**EXERCISE BRIEF:** Of the entries below, restate word for word only the section that runs from the line with "This screenshot has height=1324, width=1998." to the line with "is (2259, 1113).", counting both ends.

** GIVEN ENTRIES follows **

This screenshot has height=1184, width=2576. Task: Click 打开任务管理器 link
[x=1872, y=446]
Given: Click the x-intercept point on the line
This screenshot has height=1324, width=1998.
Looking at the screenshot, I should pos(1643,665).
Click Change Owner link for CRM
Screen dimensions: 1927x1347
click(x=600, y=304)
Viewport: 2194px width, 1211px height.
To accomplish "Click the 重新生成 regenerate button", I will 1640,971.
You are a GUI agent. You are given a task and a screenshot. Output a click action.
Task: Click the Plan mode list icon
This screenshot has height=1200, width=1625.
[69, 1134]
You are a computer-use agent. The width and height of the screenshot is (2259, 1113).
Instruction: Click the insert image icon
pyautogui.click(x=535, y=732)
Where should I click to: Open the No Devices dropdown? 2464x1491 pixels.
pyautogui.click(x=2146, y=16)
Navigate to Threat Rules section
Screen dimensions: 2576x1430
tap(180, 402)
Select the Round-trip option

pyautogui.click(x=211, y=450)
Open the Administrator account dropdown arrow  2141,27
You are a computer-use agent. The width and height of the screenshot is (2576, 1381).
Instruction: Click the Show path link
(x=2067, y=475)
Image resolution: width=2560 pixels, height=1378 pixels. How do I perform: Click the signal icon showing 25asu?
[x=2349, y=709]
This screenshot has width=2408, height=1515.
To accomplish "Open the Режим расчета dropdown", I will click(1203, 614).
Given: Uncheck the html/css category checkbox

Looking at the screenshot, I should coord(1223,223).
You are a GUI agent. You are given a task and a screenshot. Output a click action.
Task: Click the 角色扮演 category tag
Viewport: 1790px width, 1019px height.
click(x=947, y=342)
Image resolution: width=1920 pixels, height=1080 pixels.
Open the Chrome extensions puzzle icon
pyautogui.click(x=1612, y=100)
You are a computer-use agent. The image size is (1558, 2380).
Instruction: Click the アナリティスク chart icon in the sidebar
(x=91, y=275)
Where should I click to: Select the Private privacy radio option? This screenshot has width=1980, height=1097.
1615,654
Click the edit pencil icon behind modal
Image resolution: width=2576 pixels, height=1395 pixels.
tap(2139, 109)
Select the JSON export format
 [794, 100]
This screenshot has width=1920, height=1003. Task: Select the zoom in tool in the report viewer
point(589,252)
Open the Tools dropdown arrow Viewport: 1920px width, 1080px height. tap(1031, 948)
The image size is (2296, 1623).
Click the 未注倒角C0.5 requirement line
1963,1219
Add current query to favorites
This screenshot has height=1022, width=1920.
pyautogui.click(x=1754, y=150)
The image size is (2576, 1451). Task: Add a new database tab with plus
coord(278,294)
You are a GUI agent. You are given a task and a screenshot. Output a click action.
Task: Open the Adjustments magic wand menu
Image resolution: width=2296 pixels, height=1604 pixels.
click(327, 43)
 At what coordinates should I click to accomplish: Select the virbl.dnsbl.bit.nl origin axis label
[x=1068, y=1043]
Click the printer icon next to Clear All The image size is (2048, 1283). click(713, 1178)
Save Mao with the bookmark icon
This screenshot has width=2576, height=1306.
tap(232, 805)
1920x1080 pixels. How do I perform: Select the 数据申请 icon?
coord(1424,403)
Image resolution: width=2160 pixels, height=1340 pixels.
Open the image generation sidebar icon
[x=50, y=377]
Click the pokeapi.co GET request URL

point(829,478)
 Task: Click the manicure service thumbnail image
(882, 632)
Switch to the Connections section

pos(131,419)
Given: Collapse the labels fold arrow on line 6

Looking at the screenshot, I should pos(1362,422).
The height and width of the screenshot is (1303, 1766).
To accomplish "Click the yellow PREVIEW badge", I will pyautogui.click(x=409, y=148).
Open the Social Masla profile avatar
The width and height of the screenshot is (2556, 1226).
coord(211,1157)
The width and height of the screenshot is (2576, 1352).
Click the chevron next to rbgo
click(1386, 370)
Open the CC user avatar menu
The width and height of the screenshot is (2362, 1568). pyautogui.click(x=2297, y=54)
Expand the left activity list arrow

** End of GIVEN ENTRIES **

**WRITTEN SOLUTION:**
This screenshot has height=1324, width=1998.
Looking at the screenshot, I should pos(1643,665).
Click Change Owner link for CRM
Screen dimensions: 1927x1347
click(x=600, y=304)
Viewport: 2194px width, 1211px height.
To accomplish "Click the 重新生成 regenerate button", I will 1640,971.
You are a GUI agent. You are given a task and a screenshot. Output a click action.
Task: Click the Plan mode list icon
This screenshot has height=1200, width=1625.
[69, 1134]
You are a computer-use agent. The width and height of the screenshot is (2259, 1113).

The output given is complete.